5 WARNINGS AND PRECAUTIONS

5.1 Heart Failure

Verapamil has a negative inotropic effect which, in most patients, is compensated by its afterload reduction (decreased systemic vascular resistance) properties without a net impairment of ventricular performance. In previous clinical experience with 4,954 patients primarily with immediate-release verapamil, 87 (1.8%) developed congestive heart failure or pulmonary edema. Avoid verapamil in patients with severe left ventricular dysfunction (e.g., ejection fraction less than 30% or moderate to severe symptoms of cardiac failure) and in patients with any degree of ventricular dysfunction if they are receiving a beta-adrenergic blocker [see Drug Interactions (7.4) ]. Control patients with milder ventricular dysfunction, if possible, with optimum doses of digitalis and/or diuretics before verapamil treatment is started [see Drug Interactions (7.5) ].

5.2 Hypotension

Occasionally, the pharmacologic action of verapamil may produce a decrease in blood pressure below normal levels which may result in dizziness or symptomatic hypotension. In hypertensive patients, decreases in blood pressure below normal are unusual. The incidence of hypotension observed in 4,954 patients enrolled in clinical trials of other verapamil formulations was 2.5% [see Adverse Reactions (6.1) ]. In clinical studies of Verelan PM, 1.7% of the patients developed significant hypotension. Tilt table testing (60 degrees) was not able to induce orthostatic hypotension.

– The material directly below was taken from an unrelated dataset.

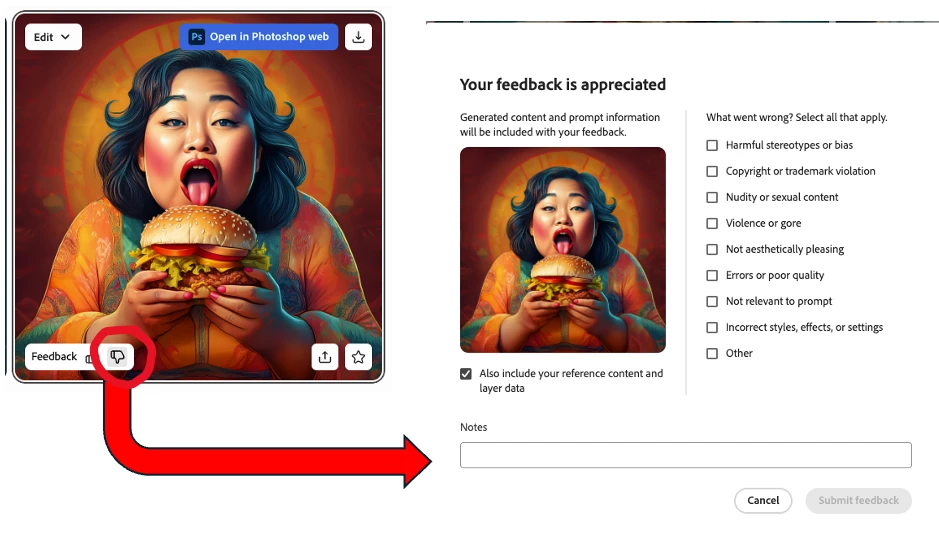Select the Violence or gore checkbox

pyautogui.click(x=712, y=223)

5.3 Elevated Liver Enzymes

Elevations of transaminases with and without concomitant elevations in alkaline phosphatase and bilirubin have been reported. Such elevations have sometimes been transient and may disappear even in the face of continued verapamil treatment.

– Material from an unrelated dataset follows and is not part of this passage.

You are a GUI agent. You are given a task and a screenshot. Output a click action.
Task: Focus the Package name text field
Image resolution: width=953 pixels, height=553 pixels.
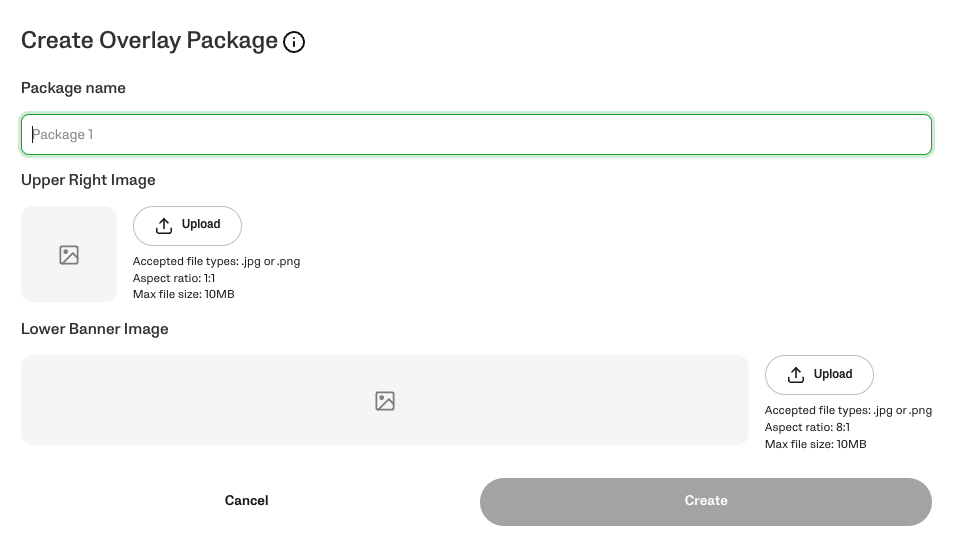(x=476, y=135)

Several cases of hepatocellular injury related to verapamil have been proven by rechallenge; half of these had clinical symptoms (malaise, fever, and/or right upper quadrant pain) in addition to elevations of SGOT, SGPT, and alkaline phosphatase. Periodic monitoring of liver function in patients receiving verapamil is therefore prudent.

5.4 Accessory Bypass Tract (Wolff-Parkinson-White or Lown-Ganong-Levine)

Some patients with paroxysmal and/or chronic atrial flutter or atrial fibrillation and a coexisting accessory AV pathway have developed increased antegrade conduction across the accessory pathway bypassing the AV node, producing a very rapid ventricular response or ventricular fibrillation after receiving intravenous verapamil (or digitalis). Although a risk of this occurring with oral verapamil has not been established, such patients receiving oral verapamil may be at risk and its use in these patients is contraindicated [see Contraindications (4) ]. Treatment is usually DC-cardioversion. Cardioversion has been used safely and effectively after oral verapamil.

5.5 Atrioventricular Block

The effect of verapamil on AV conduction and the SA node may lead to asymptomatic first-degree AV block and transient bradycardia, sometimes accompanied by nodal escape rhythms. PR interval prolongation is correlated with verapamil plasma concentrations, especially during the early titration phase of therapy. Higher degrees of AV block, however, were infrequently (0.8%) observed in previous verapamil clinical trials [see Adverse Reactions (6.1) ].

Marked first-degree block or progressive development to second- or third-degree AV block requires a reduction in dosage or, in rare instances, discontinuation of verapamil and institution of appropriate therapy depending upon the clinical situation.